Snap Video: Scaled Spatiotemporal Transformers for Text-to-Video Synthesis

Abstract: Contemporary models for generating images show remarkable quality and versatility. Swayed by these advantages, the research community repurposes them to generate videos. Since video content is highly redundant, we argue that naively bringing advances of image models to the video generation domain reduces motion fidelity, visual quality and impairs scalability. In this work, we build Snap Video, a video-first model that systematically addresses these challenges. To do that, we first extend the EDM framework to take into account spatially and temporally redundant pixels and naturally support video generation. Second, we show that a U-Net - a workhorse behind image generation - scales poorly when generating videos, requiring significant computational overhead. Hence, we propose a new transformer-based architecture that trains 3.31 times faster than U-Nets (and is ~4.5 faster at inference). This allows us to efficiently train a text-to-video model with billions of parameters for the first time, reach state-of-the-art results on a number of benchmarks, and generate videos with substantially higher quality, temporal consistency, and motion complexity. The user studies showed that our model was favored by a large margin over the most recent methods. See our website at https://snap-research.github.io/snapvideo/.

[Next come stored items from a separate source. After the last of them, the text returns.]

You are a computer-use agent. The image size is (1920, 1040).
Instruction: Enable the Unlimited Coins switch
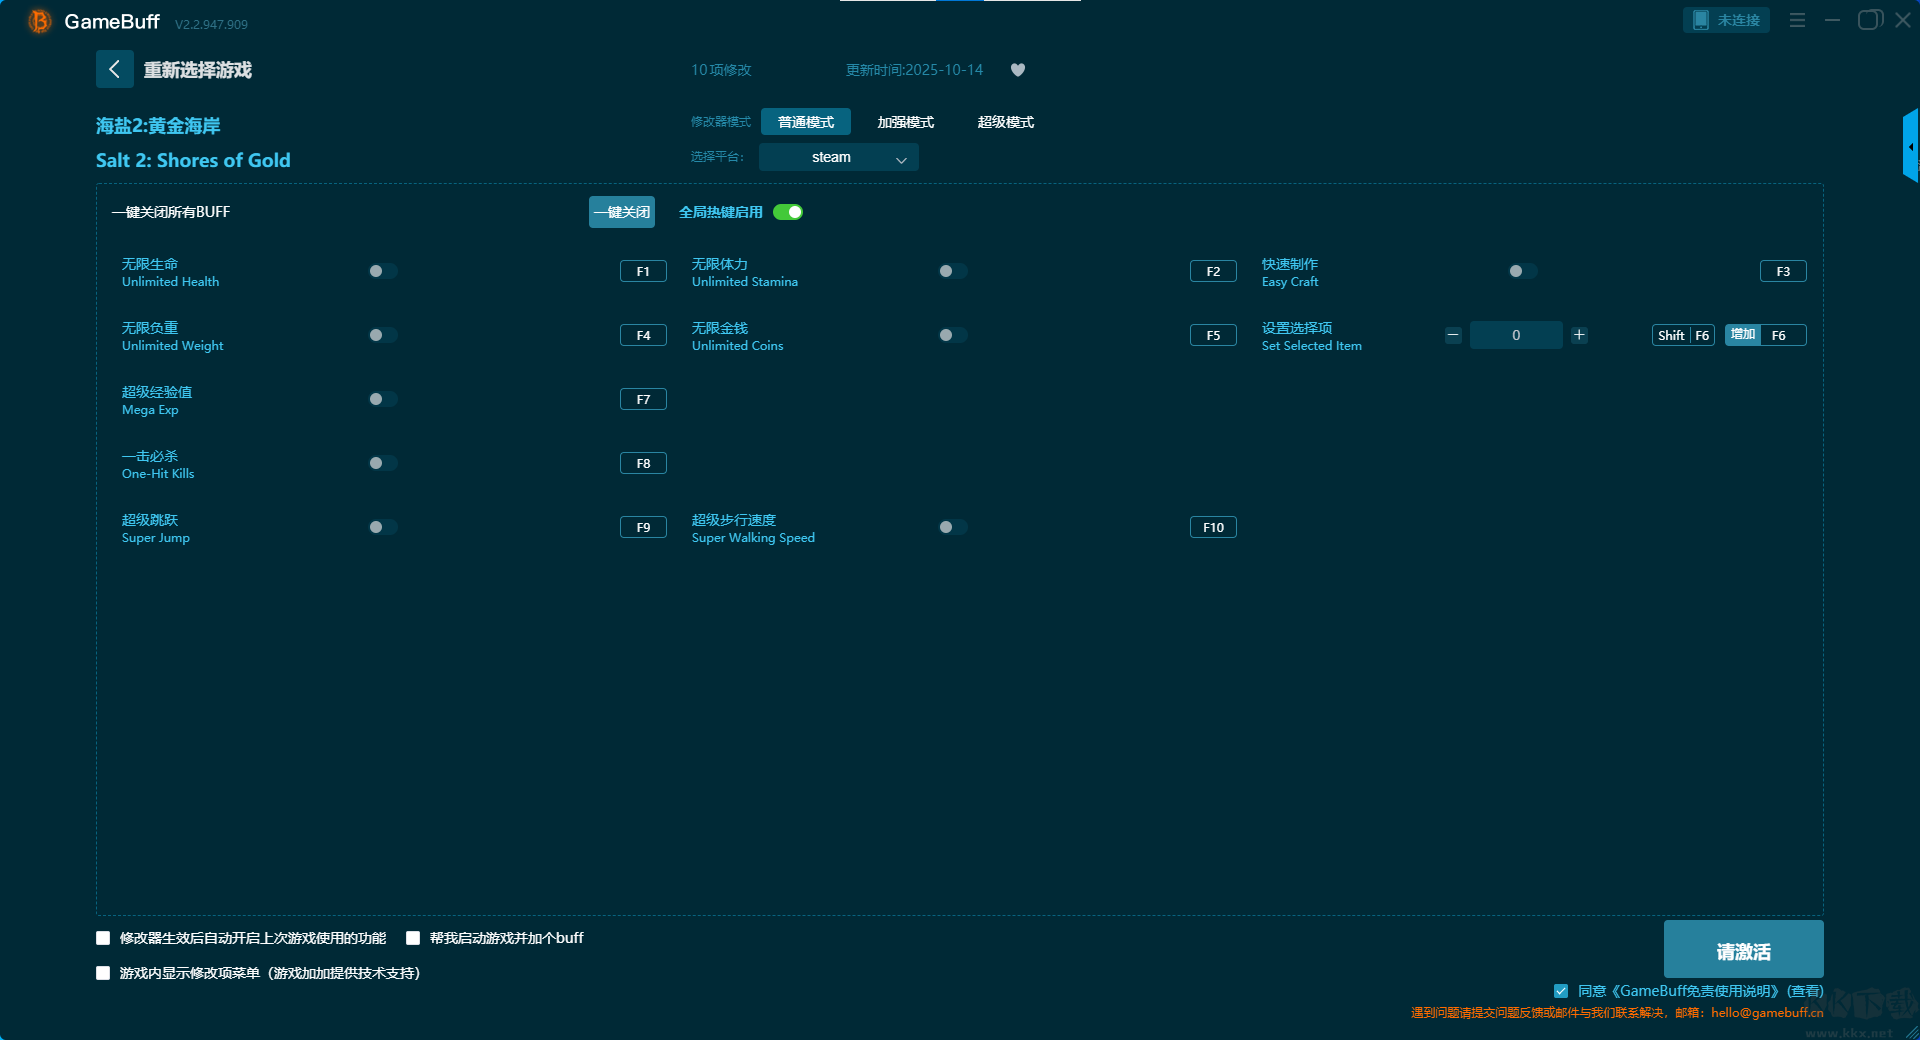pos(952,335)
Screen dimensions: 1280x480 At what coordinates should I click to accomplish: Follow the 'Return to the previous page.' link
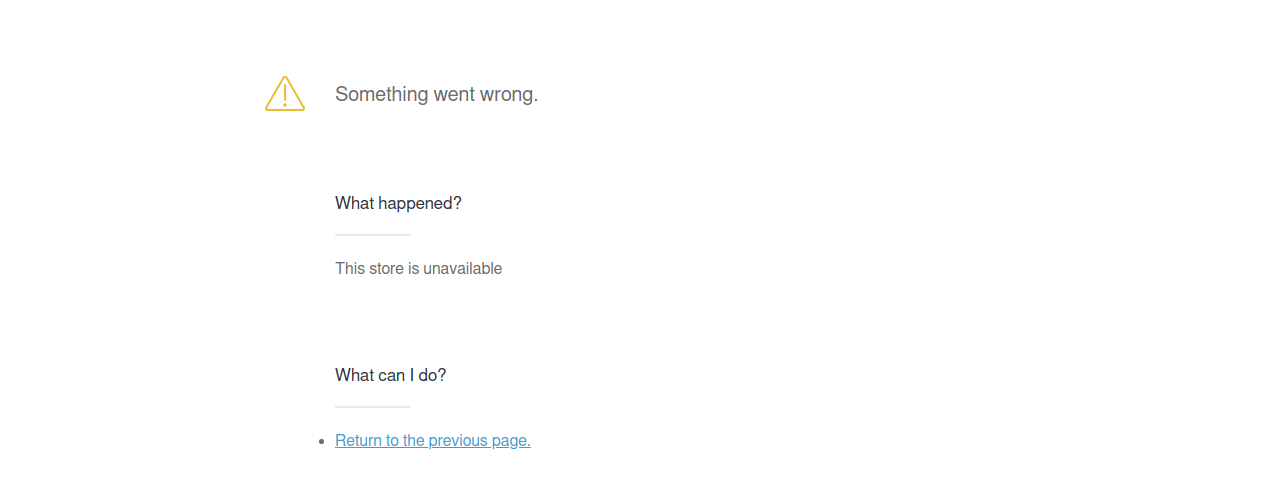(x=433, y=441)
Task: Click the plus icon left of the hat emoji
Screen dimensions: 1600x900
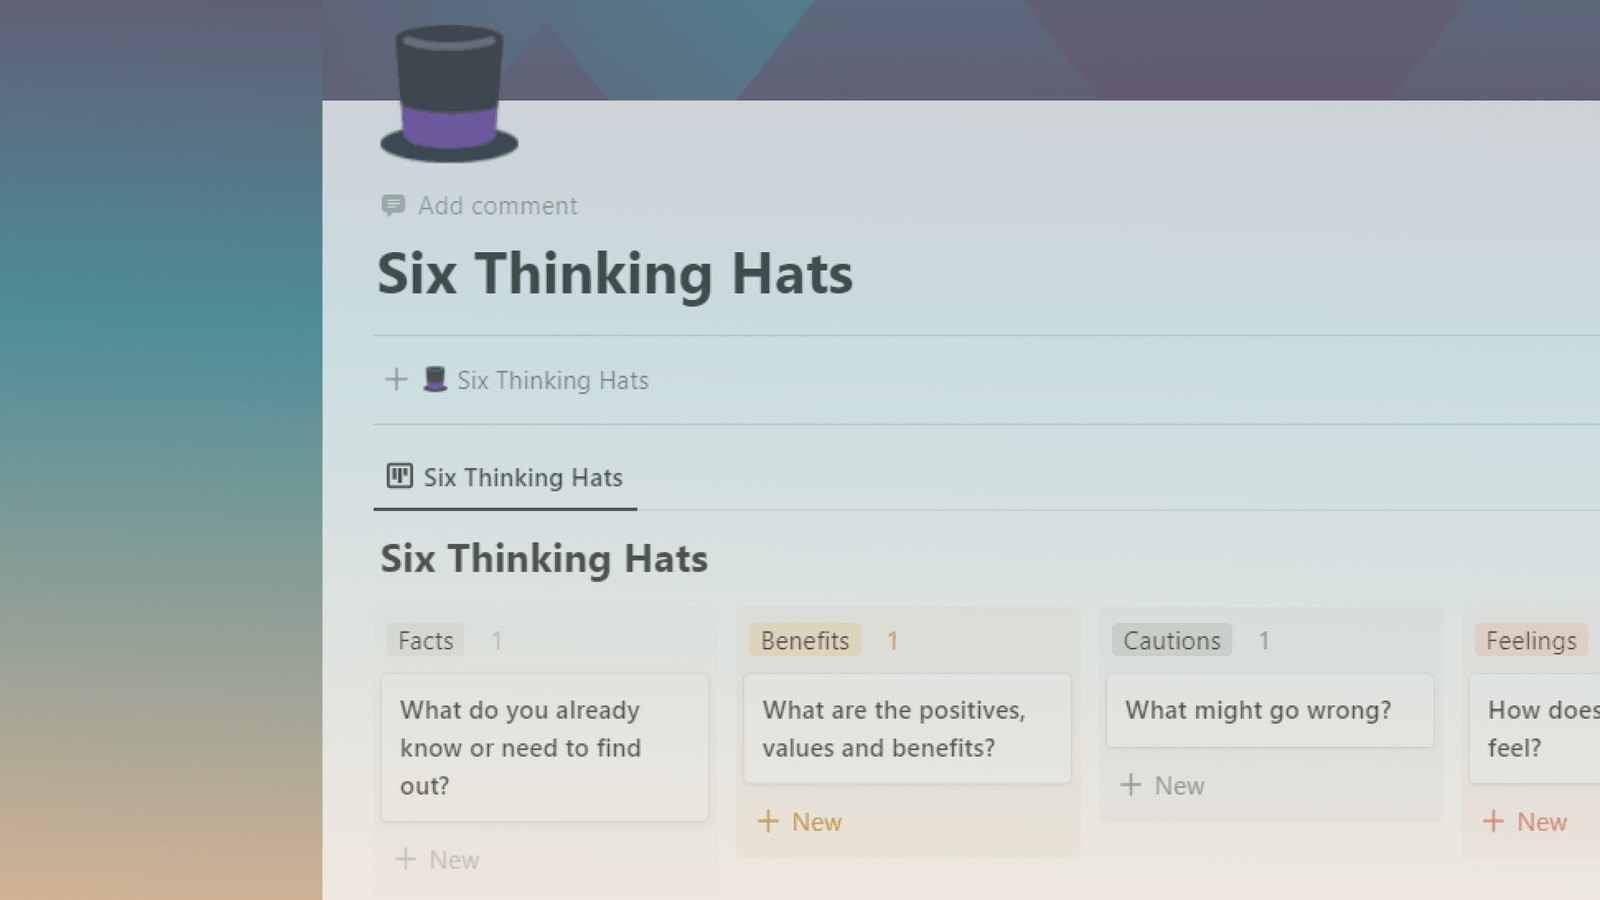Action: coord(396,379)
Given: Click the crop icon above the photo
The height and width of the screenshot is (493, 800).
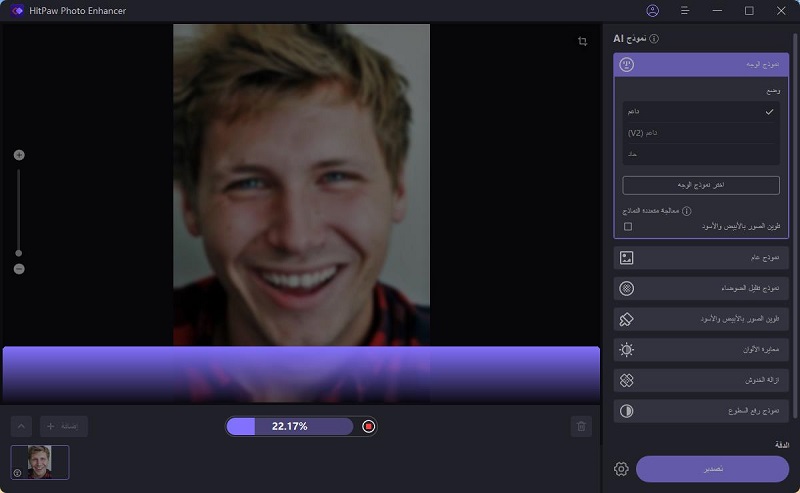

• The paper presents a transformer-based architecture that overcomes spatial and temporal redundancies in video synthesis.
• It leverages a compressed 1D latent vector for joint spatiotemporal computation, reducing overhead while boosting motion fidelity.
• The model achieves state-of-the-art performance on benchmarks like UCF101 and MSR-VTT, demonstrating superior text alignment and visual realism.

Snap Video: Scaled Spatiotemporal Transformers for Text-to-Video Synthesis

This essay analyzes the methodologies and contributions of the "Snap Video: Scaled Spatiotemporal Transformers for Text-to-Video Synthesis" paper, offering an in-depth look at its technical approach and implementation. Snap Video introduces a novel approach to text-to-video generation by addressing shortcomings in current video generation techniques, particularly in achieving higher temporal consistency and motion complexity.

Methodology and Technical Contributions

The paper identifies intrinsic limitations in adapting image generation models directly to video synthesis, notably due to spatial and temporal redundancies. Snap Video circumvents these by implementing a transformer-based architecture rather than the traditional U-Net. The methodologies involve extending the EDM framework to accommodate video-specific requirements by managing spatial and temporal dimensions in a unified manner, thereby naturally supporting video generation.

Transformer-Based Architecture

Snap Video's use of transformers is significant, as this architecture allows processing of spatial and temporal data more efficiently than U-Nets. The implemented spatiotemporal transformers leverage a compressed 1D latent vector for joint spatiotemporal computation, which significantly reduces computational overhead and improves scalability. This innovation allows Snap Video to efficiently handle video-specific challenges such as motion fidelity and visual quality:

Figure 1: Analysis of Signal-to-Noise Ratio (SNR), demonstrating the impact of scale-adjusted noise application in video frames.

The transition from U-Nets to transformers reflects a performance increase in training and inference speed, as evidenced by comparisons on internal datasets where Snap Video outperforms baseline architectures in both speed and generative quality.

Performance Evaluation

Snap Video's effectiveness is highlighted through state-of-the-art performance metrics compared to existing models. On benchmarks such as UCF101 and MSR-VTT, Snap Video demonstrates superior performance in terms of the Incorporation Score (IS) and Frechet Video Distance (FVD). Additionally, user studies confirm the model's superiority in achieving high photorealism, accurate text alignment, and effective motion rendering compared to models like Gen-2, Pika, and Floor33:

Figure 2: Qualitative comparison results showing the temporal coherence achieved by Snap Video over existing methods.

Evaluation on standard datasets indicates the model's ability to produce dynamic and coherent motion, addressing issues of flickering and artifact generation that are prevalent in other models. Moreover, Snap Video displays better text-video alignment due to the robust integration of text embeddings.

Practical Implications and Future Considerations

The development of Snap Video has broad implications for the future of video synthesis. By demonstrating enhanced efficiency and scalability, the model provides a strong foundation for further advancements in video generation. It shows potential for application in diverse areas such as content creation, animation, and virtual reality, where dynamic video content is essential.

Additionally, Snap Video's architecture allows for future exploration into higher-resolution video synthesis, potentially expanding its applicability to even more complex visual tasks. The successful implementation of joint spatiotemporal modeling opens new avenues for integrating similar approaches in other generative models.

Conclusion

Snap Video sets a new benchmark in text-to-video synthesis by effectively addressing the limitations of prior image-model adaptations. It demonstrates the significant benefits of transformer-based architectures in processing spatiotemporal data for video generation. Future work should focus on expanding the model's capabilities towards higher resolutions and incorporating real-time adaptability, making it an integral part of advanced multimedia applications.